5ml for 20g? dam thats over dose... 5ml is suppost to be for 60gal as it says on the bottle... but if anyone has better info please dont be shy


----------



## bryanmc1988 (Apr 4, 2012)

bump ... has anyone have experience with this?


----------



## rostick555 (Jun 14, 2012)

I have a crs colony and dose seachem excel on a daily recommended dosage and have no ill effects. just follow what's on the bottle or be on the safe side and dose half of the recommended dosage on the bottle and you should be one.


----------



## xenxes (Aug 1, 2012)

Flourish is fine in recommended doses, too much Potash and Copper will harm inverts though.

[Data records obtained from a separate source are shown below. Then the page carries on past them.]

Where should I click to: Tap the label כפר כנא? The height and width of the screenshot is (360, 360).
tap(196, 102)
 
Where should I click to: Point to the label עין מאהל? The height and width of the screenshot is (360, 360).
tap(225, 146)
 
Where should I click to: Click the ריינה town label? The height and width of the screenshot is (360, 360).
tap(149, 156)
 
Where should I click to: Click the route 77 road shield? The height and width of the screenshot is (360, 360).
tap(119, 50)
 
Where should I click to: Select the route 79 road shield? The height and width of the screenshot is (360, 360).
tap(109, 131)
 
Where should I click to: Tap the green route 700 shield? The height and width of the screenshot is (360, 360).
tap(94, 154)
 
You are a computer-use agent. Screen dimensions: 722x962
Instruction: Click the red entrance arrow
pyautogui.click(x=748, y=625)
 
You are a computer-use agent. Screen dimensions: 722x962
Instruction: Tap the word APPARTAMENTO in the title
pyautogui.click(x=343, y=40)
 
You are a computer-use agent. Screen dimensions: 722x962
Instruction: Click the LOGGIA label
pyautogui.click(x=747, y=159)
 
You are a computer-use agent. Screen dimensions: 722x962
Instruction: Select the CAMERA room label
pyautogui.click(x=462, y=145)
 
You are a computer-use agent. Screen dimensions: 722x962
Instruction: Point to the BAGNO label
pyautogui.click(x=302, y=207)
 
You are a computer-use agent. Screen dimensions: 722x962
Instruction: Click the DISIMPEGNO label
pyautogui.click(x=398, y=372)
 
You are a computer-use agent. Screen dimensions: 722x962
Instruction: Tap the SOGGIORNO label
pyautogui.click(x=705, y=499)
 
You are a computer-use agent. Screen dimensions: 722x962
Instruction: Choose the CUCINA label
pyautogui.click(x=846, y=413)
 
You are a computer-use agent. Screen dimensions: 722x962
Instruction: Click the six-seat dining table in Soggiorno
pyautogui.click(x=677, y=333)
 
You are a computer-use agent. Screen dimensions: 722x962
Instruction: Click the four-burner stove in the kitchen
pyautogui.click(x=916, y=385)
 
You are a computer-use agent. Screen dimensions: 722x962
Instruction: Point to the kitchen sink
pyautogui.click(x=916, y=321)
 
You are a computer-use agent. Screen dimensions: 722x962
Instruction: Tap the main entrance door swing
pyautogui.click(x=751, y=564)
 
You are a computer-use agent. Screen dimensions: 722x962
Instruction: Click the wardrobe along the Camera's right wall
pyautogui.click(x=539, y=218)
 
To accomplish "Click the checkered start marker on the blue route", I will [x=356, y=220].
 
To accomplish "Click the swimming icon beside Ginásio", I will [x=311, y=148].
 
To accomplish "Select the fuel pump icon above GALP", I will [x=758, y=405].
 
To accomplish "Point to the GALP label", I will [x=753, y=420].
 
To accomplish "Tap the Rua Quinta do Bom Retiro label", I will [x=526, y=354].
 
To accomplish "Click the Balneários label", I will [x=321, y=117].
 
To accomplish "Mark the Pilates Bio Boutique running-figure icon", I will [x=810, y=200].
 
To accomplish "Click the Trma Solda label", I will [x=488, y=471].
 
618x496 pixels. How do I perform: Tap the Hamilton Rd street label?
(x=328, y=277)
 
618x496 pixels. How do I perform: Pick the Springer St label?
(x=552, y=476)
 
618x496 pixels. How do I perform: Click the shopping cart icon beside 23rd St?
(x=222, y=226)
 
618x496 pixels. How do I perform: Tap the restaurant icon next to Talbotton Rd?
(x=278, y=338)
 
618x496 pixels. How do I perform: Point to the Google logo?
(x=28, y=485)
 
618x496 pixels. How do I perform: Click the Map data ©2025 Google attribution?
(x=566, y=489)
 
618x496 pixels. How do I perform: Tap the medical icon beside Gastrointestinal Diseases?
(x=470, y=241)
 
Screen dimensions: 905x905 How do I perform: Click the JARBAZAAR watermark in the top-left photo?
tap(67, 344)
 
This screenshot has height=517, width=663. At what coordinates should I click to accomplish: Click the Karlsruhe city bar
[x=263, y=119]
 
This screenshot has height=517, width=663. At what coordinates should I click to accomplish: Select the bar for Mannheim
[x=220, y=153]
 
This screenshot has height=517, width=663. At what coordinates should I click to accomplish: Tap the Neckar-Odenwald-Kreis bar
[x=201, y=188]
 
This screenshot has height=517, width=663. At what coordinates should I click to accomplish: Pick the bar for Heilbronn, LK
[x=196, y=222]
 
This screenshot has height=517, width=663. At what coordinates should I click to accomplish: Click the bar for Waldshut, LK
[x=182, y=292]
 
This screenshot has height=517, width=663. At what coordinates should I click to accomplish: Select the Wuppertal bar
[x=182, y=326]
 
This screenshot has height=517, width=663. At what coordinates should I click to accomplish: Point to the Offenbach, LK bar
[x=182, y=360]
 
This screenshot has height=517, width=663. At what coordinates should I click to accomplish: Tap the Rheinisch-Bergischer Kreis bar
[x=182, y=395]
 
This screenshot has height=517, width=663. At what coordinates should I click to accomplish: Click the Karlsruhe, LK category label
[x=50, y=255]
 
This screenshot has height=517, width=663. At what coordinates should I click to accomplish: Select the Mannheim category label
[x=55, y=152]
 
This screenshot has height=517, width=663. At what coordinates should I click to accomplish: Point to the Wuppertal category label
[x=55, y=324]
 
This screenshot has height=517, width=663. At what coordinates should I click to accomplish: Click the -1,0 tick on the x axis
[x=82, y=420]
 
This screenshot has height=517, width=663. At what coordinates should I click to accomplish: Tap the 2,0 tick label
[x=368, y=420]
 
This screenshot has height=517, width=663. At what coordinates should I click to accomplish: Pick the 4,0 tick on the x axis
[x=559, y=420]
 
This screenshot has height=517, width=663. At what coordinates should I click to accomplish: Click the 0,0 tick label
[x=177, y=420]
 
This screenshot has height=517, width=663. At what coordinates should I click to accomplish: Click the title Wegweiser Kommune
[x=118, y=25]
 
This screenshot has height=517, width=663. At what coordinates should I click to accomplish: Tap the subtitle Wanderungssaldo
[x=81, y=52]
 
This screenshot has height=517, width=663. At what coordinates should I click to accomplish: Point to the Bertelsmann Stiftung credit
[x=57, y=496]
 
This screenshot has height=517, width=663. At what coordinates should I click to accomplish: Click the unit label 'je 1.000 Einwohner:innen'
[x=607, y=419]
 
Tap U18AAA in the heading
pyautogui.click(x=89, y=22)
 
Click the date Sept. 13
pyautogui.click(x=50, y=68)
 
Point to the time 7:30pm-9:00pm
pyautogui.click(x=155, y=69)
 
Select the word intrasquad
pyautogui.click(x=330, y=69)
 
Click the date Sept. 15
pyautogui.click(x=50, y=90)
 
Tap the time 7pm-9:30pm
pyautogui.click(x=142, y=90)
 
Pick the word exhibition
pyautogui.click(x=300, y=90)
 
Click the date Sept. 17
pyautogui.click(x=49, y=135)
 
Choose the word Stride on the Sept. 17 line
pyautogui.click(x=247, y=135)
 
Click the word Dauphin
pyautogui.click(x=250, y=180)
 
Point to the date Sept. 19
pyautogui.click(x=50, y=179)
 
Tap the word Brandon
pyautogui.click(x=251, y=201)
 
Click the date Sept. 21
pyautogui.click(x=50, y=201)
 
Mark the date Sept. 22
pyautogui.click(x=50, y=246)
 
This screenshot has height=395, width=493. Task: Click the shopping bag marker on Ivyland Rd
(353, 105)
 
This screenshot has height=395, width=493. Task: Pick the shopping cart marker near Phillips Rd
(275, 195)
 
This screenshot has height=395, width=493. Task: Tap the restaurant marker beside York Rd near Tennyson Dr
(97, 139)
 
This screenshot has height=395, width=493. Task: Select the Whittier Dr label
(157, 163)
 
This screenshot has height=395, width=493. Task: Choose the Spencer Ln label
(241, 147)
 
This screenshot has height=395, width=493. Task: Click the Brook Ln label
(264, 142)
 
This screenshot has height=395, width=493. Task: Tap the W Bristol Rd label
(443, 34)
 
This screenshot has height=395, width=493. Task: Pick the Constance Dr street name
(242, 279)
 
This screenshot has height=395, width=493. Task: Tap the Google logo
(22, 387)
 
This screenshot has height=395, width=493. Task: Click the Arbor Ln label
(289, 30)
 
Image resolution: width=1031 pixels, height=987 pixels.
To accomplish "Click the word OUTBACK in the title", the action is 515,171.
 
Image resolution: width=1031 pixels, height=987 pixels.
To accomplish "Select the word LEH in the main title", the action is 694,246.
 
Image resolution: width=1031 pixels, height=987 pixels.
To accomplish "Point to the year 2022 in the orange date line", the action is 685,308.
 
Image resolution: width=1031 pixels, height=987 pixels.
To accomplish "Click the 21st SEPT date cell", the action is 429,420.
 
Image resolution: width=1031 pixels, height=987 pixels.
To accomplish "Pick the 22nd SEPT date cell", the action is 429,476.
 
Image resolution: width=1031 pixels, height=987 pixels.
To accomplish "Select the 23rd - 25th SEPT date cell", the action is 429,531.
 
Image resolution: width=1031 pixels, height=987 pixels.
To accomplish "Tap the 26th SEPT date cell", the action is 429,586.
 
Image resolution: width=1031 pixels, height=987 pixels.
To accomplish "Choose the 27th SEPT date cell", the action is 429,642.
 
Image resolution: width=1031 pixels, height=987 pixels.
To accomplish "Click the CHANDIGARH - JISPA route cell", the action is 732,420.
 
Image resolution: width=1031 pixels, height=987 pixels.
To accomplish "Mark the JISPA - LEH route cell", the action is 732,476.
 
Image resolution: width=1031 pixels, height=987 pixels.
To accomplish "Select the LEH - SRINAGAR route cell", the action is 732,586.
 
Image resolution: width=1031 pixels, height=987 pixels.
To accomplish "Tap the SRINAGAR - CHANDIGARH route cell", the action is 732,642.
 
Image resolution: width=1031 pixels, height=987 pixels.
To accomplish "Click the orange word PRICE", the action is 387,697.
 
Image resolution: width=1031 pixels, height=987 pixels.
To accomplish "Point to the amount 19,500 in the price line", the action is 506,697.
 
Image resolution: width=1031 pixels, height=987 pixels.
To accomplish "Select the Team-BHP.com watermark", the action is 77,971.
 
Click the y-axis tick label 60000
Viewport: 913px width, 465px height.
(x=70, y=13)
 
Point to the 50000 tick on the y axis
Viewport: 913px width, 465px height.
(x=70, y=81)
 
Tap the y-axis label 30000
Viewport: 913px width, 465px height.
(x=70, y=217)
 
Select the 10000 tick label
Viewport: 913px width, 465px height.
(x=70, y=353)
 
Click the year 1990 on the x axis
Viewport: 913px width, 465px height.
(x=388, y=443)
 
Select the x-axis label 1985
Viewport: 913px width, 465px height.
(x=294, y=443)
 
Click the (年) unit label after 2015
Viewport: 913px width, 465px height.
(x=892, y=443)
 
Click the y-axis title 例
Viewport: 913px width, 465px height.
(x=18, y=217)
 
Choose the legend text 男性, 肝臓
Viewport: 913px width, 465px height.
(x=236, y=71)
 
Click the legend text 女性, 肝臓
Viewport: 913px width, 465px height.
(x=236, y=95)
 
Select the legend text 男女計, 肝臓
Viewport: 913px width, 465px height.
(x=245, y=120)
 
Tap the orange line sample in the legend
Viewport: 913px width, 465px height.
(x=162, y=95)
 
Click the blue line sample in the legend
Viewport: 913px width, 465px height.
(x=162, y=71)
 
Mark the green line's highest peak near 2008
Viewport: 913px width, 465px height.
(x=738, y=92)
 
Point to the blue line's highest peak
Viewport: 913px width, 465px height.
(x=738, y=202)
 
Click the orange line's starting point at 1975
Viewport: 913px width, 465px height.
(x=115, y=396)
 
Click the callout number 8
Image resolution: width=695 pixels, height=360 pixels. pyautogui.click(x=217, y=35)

I stopped dosing the water column altogether, poo replaces macro and fish food replaces micro in a Walstad-natural setup. I just insert root tabs every now and then.

Excel I'd recommend dosing half dose every other day, and only if you see algae. It's an effective algaecide, not so much a CO2 replacer. Excel overdose can kill any livestock.


----------